▶ [TEXT PROVIDED]:
Given the high-dimensionality of the data set the p-values were adjusted based on the concept of false discovery rate (FDR; [34]). If no probe g is differentially expressed the p-values will follow a U (0,1), where U stands for 'uniform distribution'. The so-called Mixture Distribution Partitioning (MDP) methodology assumes that the distribution of p-values consists of a set of null p0 and alternative p1 components. This partition forms the basis for estimating various quantities as for example the q-values, which were obtained here with the QVALUE software [35]. The problem now is to select a threshold of significance to identify a set of genes likely to be differentially expressed. As an unsupervised criterion we used a q-value cut-off ≤ 0.05 for the P13 vs. P22 planned comparisons, meaning that the maximum expected proportion of false positives incurred when calling a particular gene 'differentially expressed' is 5%.

d) Computer software for statistical analysis

The computer programs used for statistical data analyses were MATLAB algebra program environment (ver. 7.0.4 [77]) together with the collection of tools supplied by the Statistics Toolbox (ver. 5.0.2 [78]). The statistical software packages STATISTICA version 6 [79] and SPSS version 13 [80] were also used.

▶ [CHECK YOUR UNDERSTANDING]:
a) Using the statistical analysis passage, explain why the p-values were adjusted based on the false discovery rate.
b) Which version of SPSS does the statistical analysis passage say was used?
c) Please continue the statistical analysis passage from where it stops.

▶ [RAW DATA]:
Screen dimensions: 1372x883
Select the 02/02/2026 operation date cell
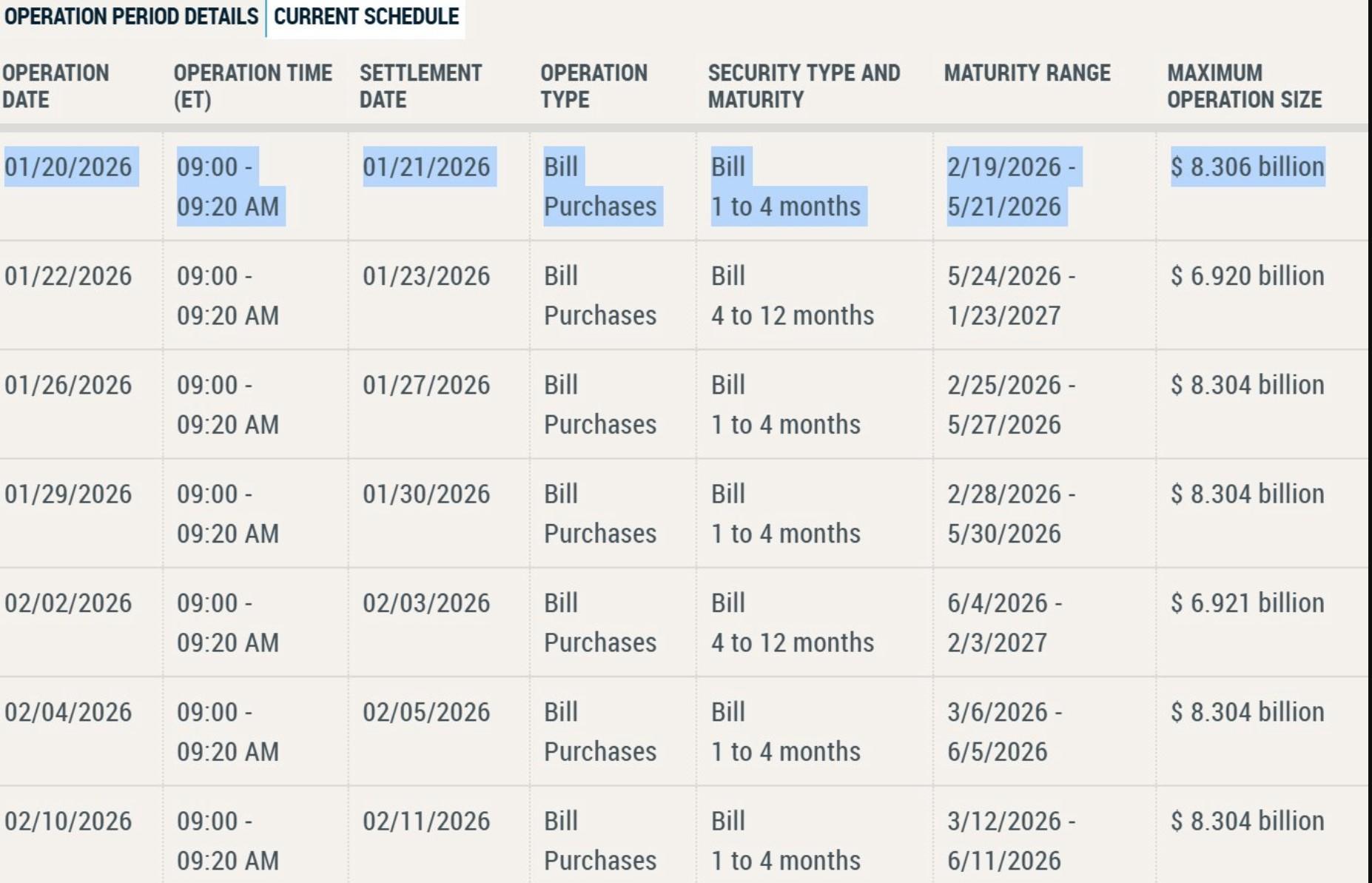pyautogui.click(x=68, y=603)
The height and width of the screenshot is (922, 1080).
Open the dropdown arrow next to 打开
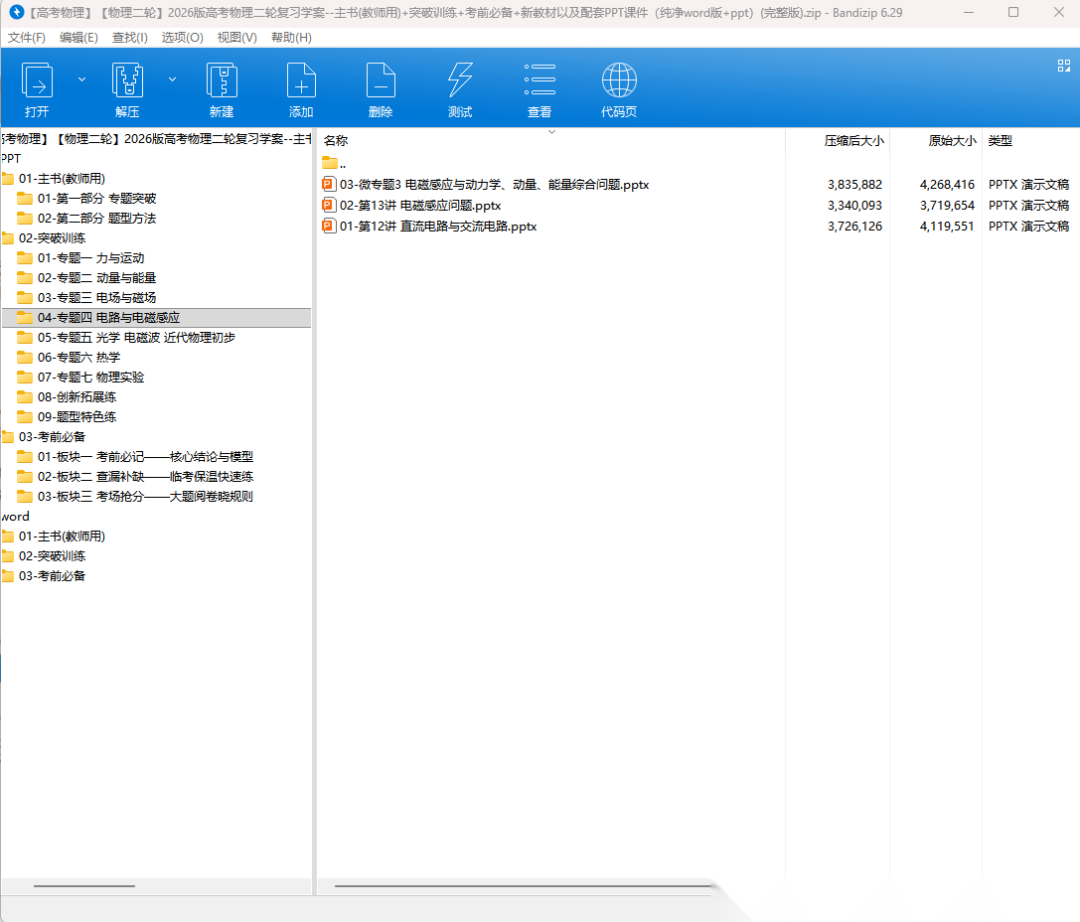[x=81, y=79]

---

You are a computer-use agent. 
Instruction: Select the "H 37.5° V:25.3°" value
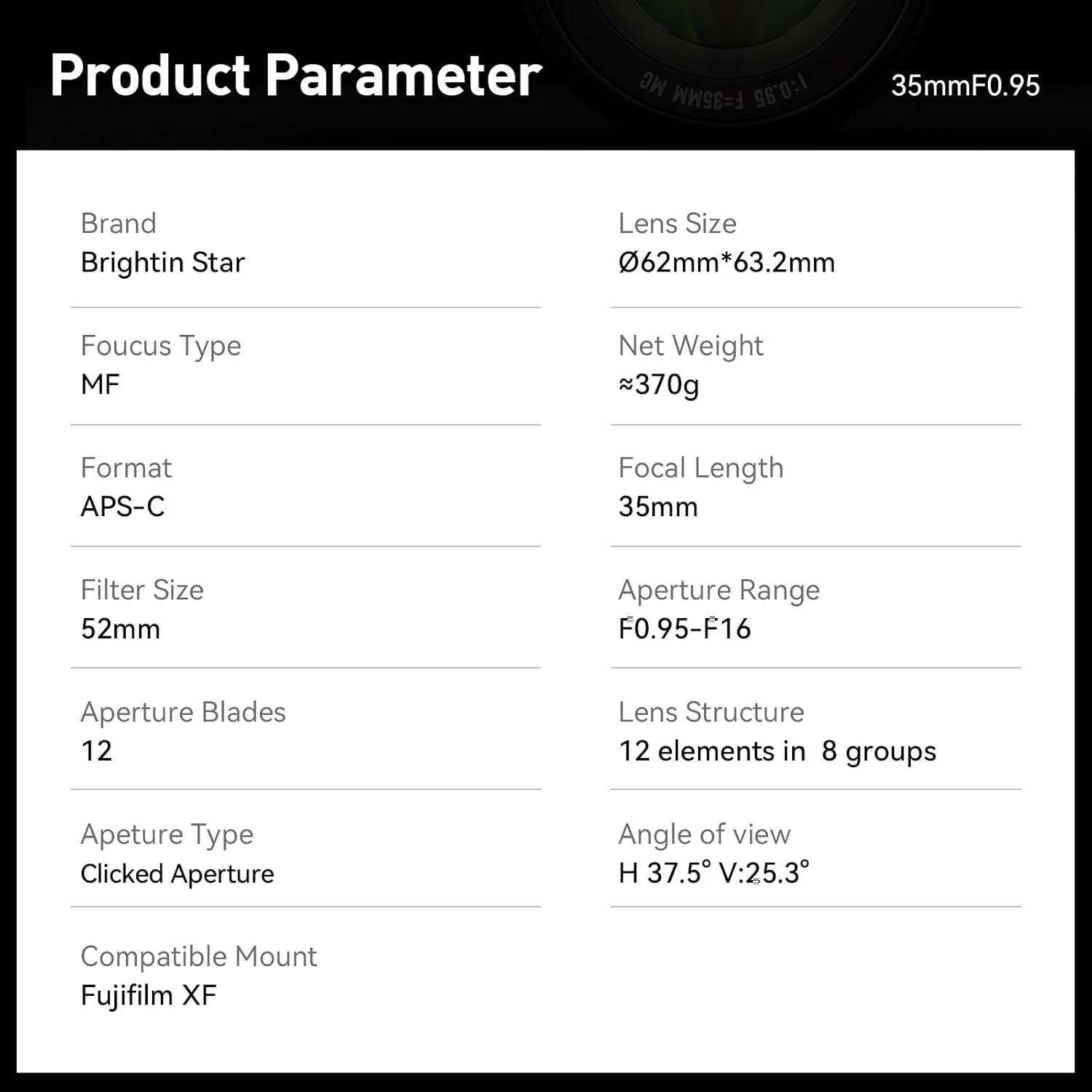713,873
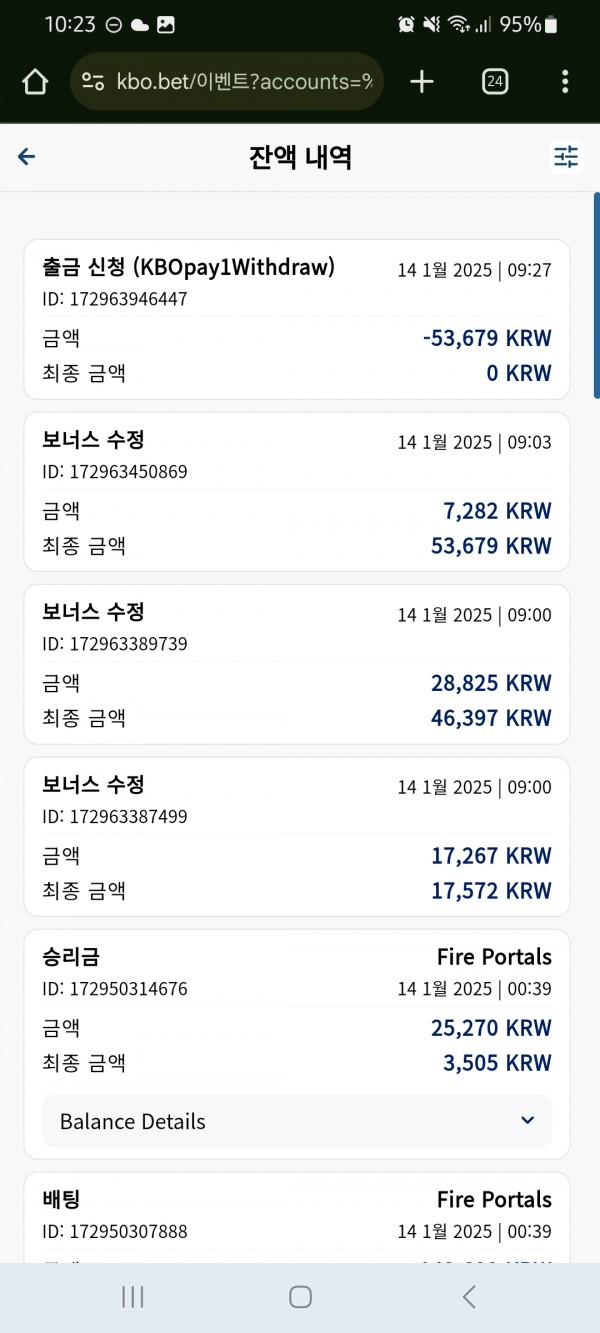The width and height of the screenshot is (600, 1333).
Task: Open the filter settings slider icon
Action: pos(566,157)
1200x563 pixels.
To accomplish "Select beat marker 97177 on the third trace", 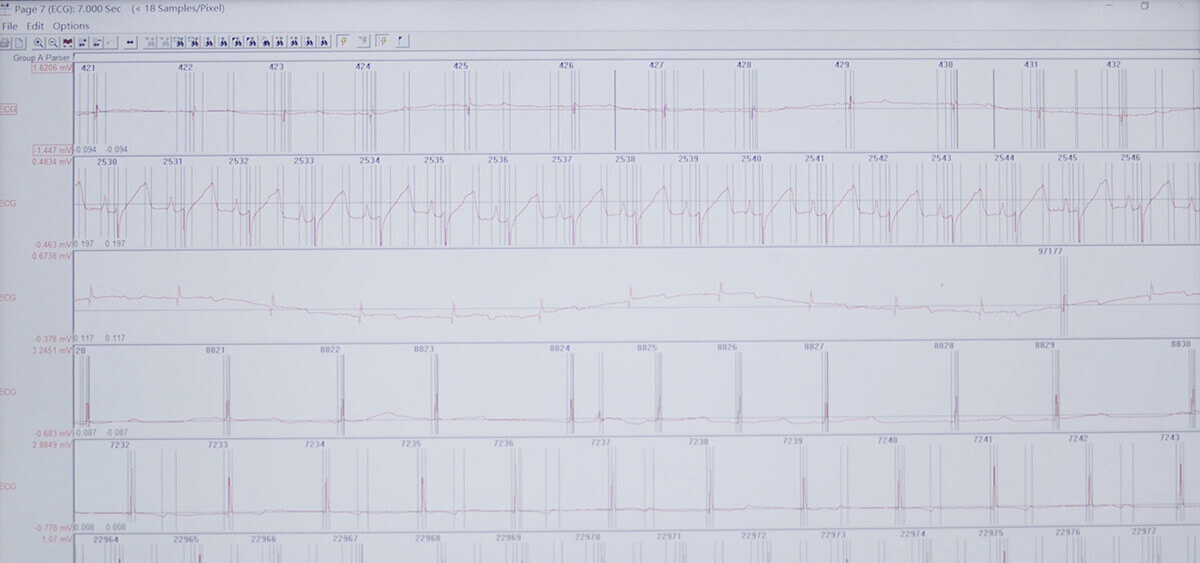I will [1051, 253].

▶ [PER-TASK OUTPUTS]:
a) The p-values were adjusted with the false discovery rate because the data set is high-dimensional.

b) SPSS version 13.

c)
Mapping of candidate genes

The flies used for physical mapping of candidate genes were collected from a natural population in Bordils (70 Km North-east of Barcelona, Spain; 42° 3' N, 2° 54' E). About 150 males were individually crossed to three or four virgin females from the ch-cu marker strain to help in the identification of polymorphic inversions (the genetic background of this strain is highly homogeneous and fixed for the standard arrangements in all major acrocentric chromosomes but chromosome O, where it is fixed for arrangement O 3+4 .

DNA isolation, DNA amplification, polytene chromosome preparation and in situ hybridization were carried out using standard techniques [81]. The karyotype of D. subobscura consists of five acrocentric chromosomes and a dot chromosome. Following [82] the large chromosomes in this species are traditionally named as A (= X, the sex chromosome), J (= chromosomal element D of Mueller/Sturtevant/Novitski and homologous to arm 3L in Drosophila melanogaster [59]), U (= chromosomal element B and homologous to arm 2L), E (= chromosomal element C and homologous to arm 2R), and O (= chromosomal element E and homologous to arm 3R). The five major acrocentric chromosomes and the dot chromosome are divided into 100 sections (A: 1 – 16; J: 17 – 35; U: 36 – 53; E: 54 – 74; O: 75 – 99; Dot :100), and each section into 3–5 subsections (A, B, ...) [83].